Swap each "bell" in the records below for "lamp", and reproduce the records with everything else left unchanged.

Begin DATA RECORDS

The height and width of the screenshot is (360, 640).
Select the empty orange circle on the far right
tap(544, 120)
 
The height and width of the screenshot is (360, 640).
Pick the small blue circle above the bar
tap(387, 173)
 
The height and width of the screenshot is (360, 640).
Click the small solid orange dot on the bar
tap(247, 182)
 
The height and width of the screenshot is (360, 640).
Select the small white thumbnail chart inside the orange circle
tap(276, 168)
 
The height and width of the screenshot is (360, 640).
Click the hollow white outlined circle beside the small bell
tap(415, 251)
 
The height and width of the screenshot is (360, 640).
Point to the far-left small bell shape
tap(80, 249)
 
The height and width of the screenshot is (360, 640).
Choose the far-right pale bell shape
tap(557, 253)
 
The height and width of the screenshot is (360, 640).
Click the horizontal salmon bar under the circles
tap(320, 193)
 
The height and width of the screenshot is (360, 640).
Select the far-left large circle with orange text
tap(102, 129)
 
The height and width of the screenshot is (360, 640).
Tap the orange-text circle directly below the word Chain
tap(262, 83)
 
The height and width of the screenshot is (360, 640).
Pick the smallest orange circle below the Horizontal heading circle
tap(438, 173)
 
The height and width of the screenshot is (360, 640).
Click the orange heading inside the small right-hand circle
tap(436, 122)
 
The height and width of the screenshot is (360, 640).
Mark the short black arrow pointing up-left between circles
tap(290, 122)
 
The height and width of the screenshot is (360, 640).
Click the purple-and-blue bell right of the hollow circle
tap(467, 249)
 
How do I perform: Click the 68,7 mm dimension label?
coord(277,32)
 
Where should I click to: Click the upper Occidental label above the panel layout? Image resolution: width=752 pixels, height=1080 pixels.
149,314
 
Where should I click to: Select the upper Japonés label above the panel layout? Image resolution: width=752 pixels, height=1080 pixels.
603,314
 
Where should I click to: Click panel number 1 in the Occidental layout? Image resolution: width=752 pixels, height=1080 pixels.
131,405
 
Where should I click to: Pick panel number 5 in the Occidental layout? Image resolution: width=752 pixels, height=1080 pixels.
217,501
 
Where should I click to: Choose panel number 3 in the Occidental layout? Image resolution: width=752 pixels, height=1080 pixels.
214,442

End DATA RECORDS

EXPECTED ANSWER -
The height and width of the screenshot is (360, 640).
Select the empty orange circle on the far right
tap(544, 120)
 
The height and width of the screenshot is (360, 640).
Pick the small blue circle above the bar
tap(387, 173)
 
The height and width of the screenshot is (360, 640).
Click the small solid orange dot on the bar
tap(247, 182)
 
The height and width of the screenshot is (360, 640).
Select the small white thumbnail chart inside the orange circle
tap(276, 168)
 
The height and width of the screenshot is (360, 640).
Click the hollow white outlined circle beside the small lamp
tap(415, 251)
 
The height and width of the screenshot is (360, 640).
Point to the far-left small lamp shape
tap(80, 249)
 
The height and width of the screenshot is (360, 640).
Choose the far-right pale lamp shape
tap(557, 253)
 
The height and width of the screenshot is (360, 640).
Click the horizontal salmon bar under the circles
tap(320, 193)
 
The height and width of the screenshot is (360, 640).
Select the far-left large circle with orange text
tap(102, 129)
 
The height and width of the screenshot is (360, 640).
Tap the orange-text circle directly below the word Chain
tap(262, 83)
 
The height and width of the screenshot is (360, 640).
Pick the smallest orange circle below the Horizontal heading circle
tap(438, 173)
 
The height and width of the screenshot is (360, 640).
Click the orange heading inside the small right-hand circle
tap(436, 122)
 
The height and width of the screenshot is (360, 640).
Mark the short black arrow pointing up-left between circles
tap(290, 122)
 
The height and width of the screenshot is (360, 640).
Click the purple-and-blue lamp right of the hollow circle
tap(467, 249)
 
How do I perform: Click the 68,7 mm dimension label?
coord(277,32)
 
Where should I click to: Click the upper Occidental label above the panel layout? Image resolution: width=752 pixels, height=1080 pixels.
149,314
 
Where should I click to: Select the upper Japonés label above the panel layout? Image resolution: width=752 pixels, height=1080 pixels.
603,314
 
Where should I click to: Click panel number 1 in the Occidental layout? Image resolution: width=752 pixels, height=1080 pixels.
131,405
 
Where should I click to: Pick panel number 5 in the Occidental layout? Image resolution: width=752 pixels, height=1080 pixels.
217,501
 
Where should I click to: Choose panel number 3 in the Occidental layout? Image resolution: width=752 pixels, height=1080 pixels.
214,442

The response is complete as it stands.